# VORLIEGENDER TEXT

SWR2 Zeitwort
11.06.1765: Verbot der „Autos sacramentales“, kirchlicher
Mysterienspiele in Spanien
©
Widmar Puhl
Autos
sacramentales,
das waren im theaterbegeisterten Spanien des 17. und 18. Jahrhunderts
kirchliche Mysterien- und Fronleichnamsspiele: ungeheuer populär,
geistig sehr anspruchslos, klerikal und von fanatischer Frömmigkeit.
Die populärsten Autoren der „Autos“ waren Geistliche und auch
sonst die Theater-Stars im spanischen „goldenen Zeitalter“:
Calderón de la Barca und Lope de Vega. Trotzdem wurden sie am 11.
Juni 1765 verboten.
Felix
Lope de Vega Carpio und sein Nachfolger als Hofdichter, Pedro
Calderón de la Barca, waren barocke Popstars. Weder Ehe noch spätere
Priesterweihe hinderten die veritablen Skandalnudeln an zahlreichen
Liebschaften, höfischen Intrigen und Duellen. Von Lopes 500
erhaltenen Stücken ist das bekannteste wohl „Der Richter von
Zalamea“ in Calderóns Bearbeitung. Er schrieb aber auch frommen
Kitsch wie „Die Taufe des Prinzen von Marokko“. Richtig Ärger
bekam der alte Filou bei einer Fronleichnams-prozession durch Madrid.

# ENTNOMMENES MATERIAL
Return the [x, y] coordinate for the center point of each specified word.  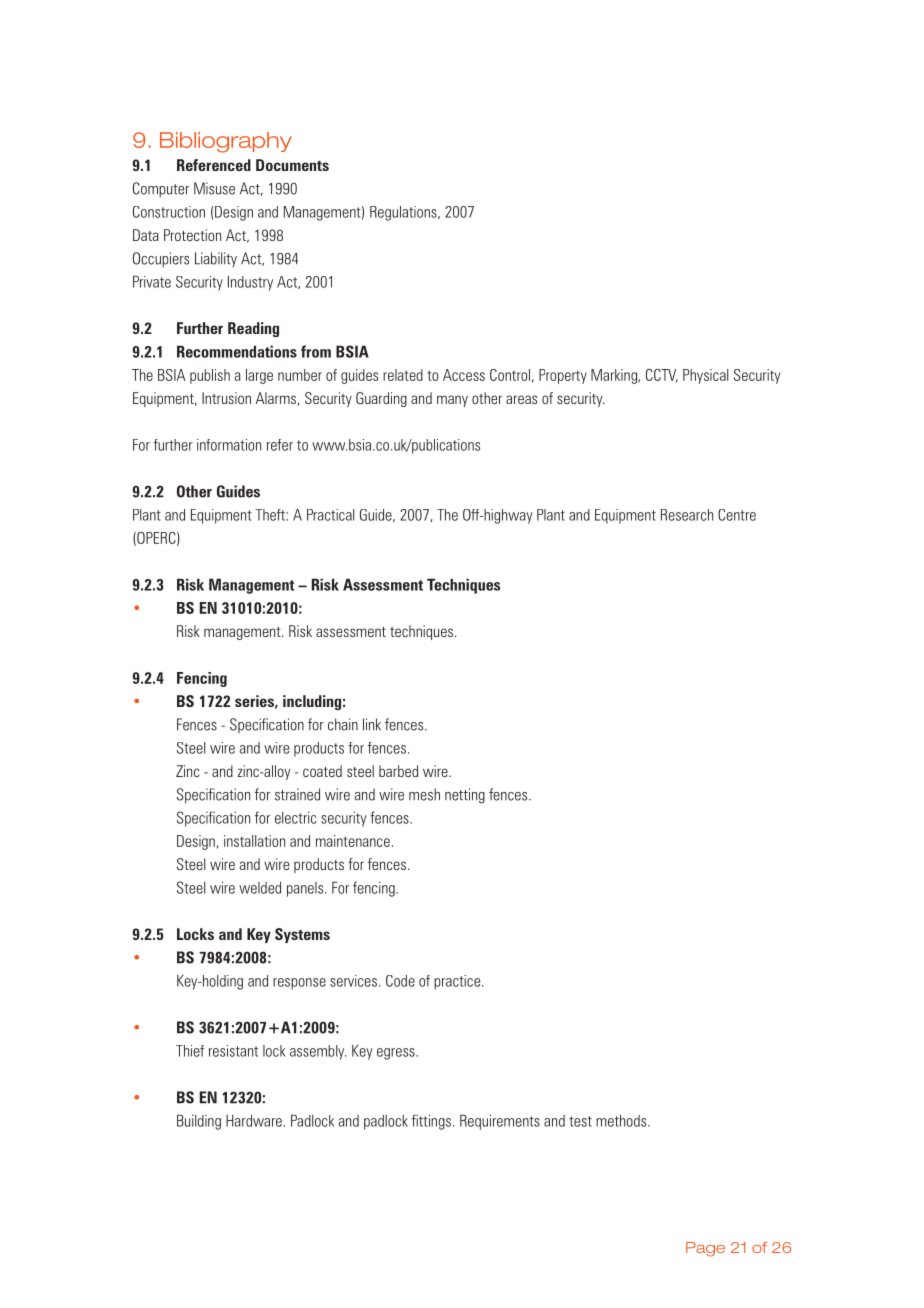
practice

==

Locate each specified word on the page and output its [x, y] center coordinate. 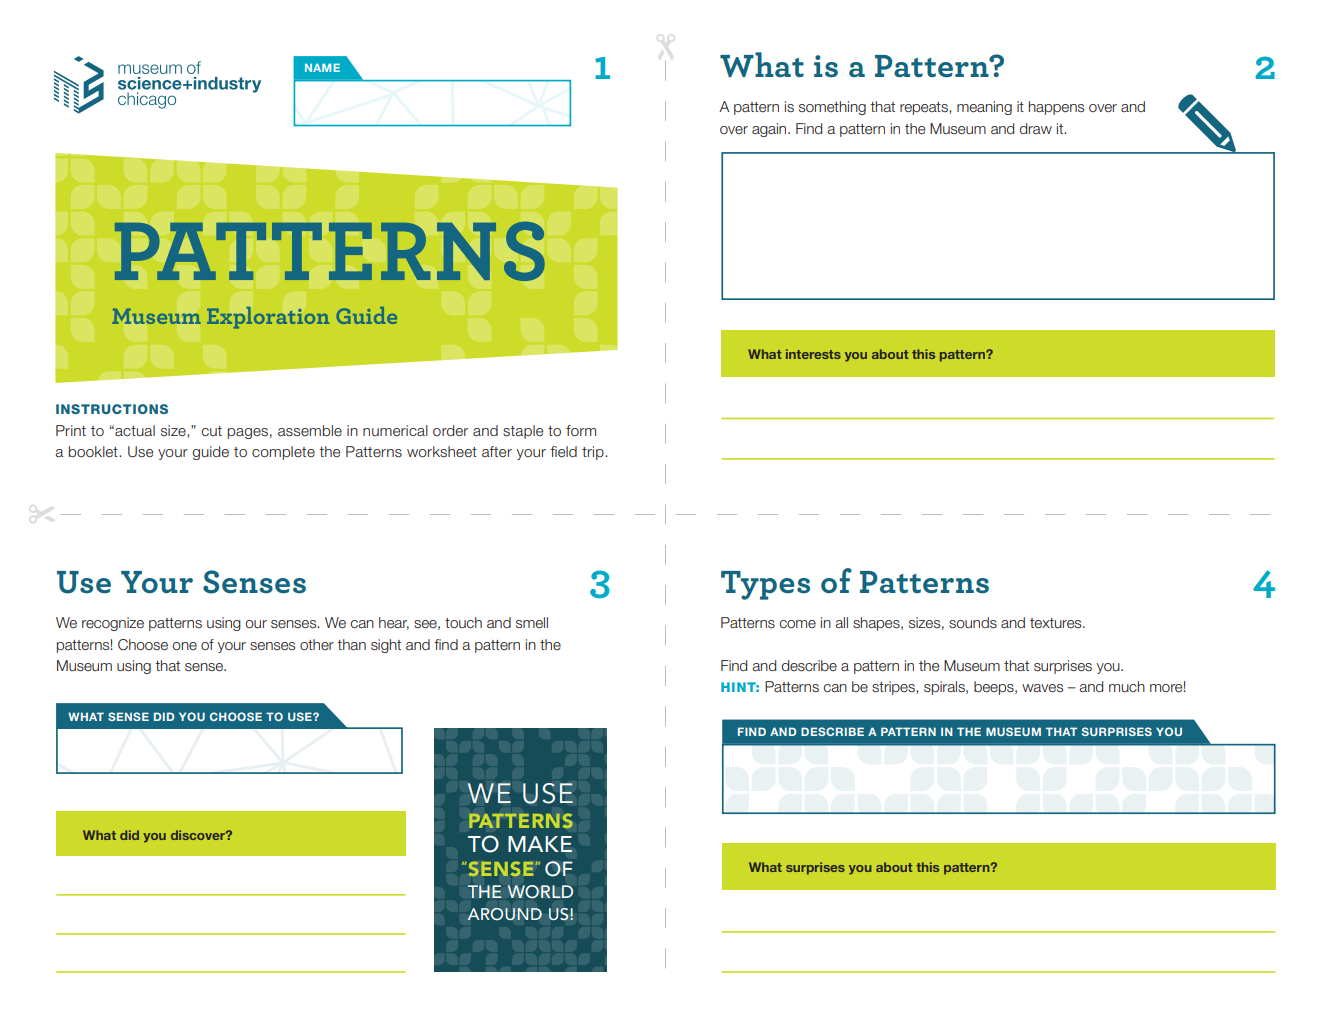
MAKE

# ARBEITSAUFTRAG 1
Entscheiden Sie, ob die Aussagen (a) bis (c) mit dem Text über die Autos sacramentales übereinstimmen. Antworten Sie jeweils mit Ja oder Nein und zitieren Sie die entscheidenden Worte des Textes wörtlich. (a) Die Autos sacramentales wurden am 11. Juni 1765 verboten. (b) Calderón de la Barca war als Hofdichter der Vorgänger von Lope de Vega. (c) Von Lope de Vega sind 500 Stücke erhalten.
# ARBEITSAUFTRAG 2
Welches Stück von Lope de Vega ist laut dem Text über die Autos sacramentales wohl das bekannteste?
# ARBEITSAUFTRAG 3
Schreiben Sie den Text über die Autos sacramentales im Anschluss an seinen letzten Satz weiter.
Das Material stammt aus einer anderen Quelle als der Text.

# LÖSUNG 1
(a) Ja: „Trotzdem wurden sie am 11. Juni 1765 verboten.“
(b) Nein: „Lope de Vega Carpio und sein Nachfolger als Hofdichter, Pedro Calderón de la Barca“
(c) Ja: „Von Lopes 500 erhaltenen Stücken“

# LÖSUNG 2
„Der Richter von Zalamea“ in Calderóns Bearbeitung.

# LÖSUNG 3
Da trug er die Monstranz und winkte seiner Liebsten zu, die im
Fenster lag.
Vor
allem Calderón ist in Deutschland bekannt. Eichendorff, Schlegel
und Grillparzer haben seine Stücke übersetzt, Reinhold Schneider
und Hugo von Hoffmannsthal bearbeitet. Der Romanist und
Literaturhistoriker Manfred Tietz schrieb über diesen Autor:
„Ab
1649 lieferte er ...der Stadt Madrid gegen gute Bezahlung die zwei
Autos sacramentales, die jeweils am Fronleichnamsfest aufgeführt
wurden. Calderón verfasste jedoch nicht nur den Text, sondern auch
die Regieanweisung, in der die Bühnenaufbauten und ihr Einsatz bei
der Aufführung festgelegt waren. ... Sollte dargelegt werden, dass
allen Menschen von Gott die gleiche Gnade zuteil wird, so ließ er
die Gestalt der Gnade jedem der Spieler eine Rose reichen.“
Abstrakte
theologische Begriffe wie Glaube, Liebe, Hoffnung und Gnade wurden
durch allegorische Rollen dargestellt. Der vulgo
ignorante,
das ungebildete Volk, war damals in Spanien nicht nur tief gläubig,
sondern auch völlig verrückt nach Theater. Das wurde meistens auf
Karren gespielt, die auf öffentlichen Plätzen Halt machten –
sozusagen mobile Bühnen.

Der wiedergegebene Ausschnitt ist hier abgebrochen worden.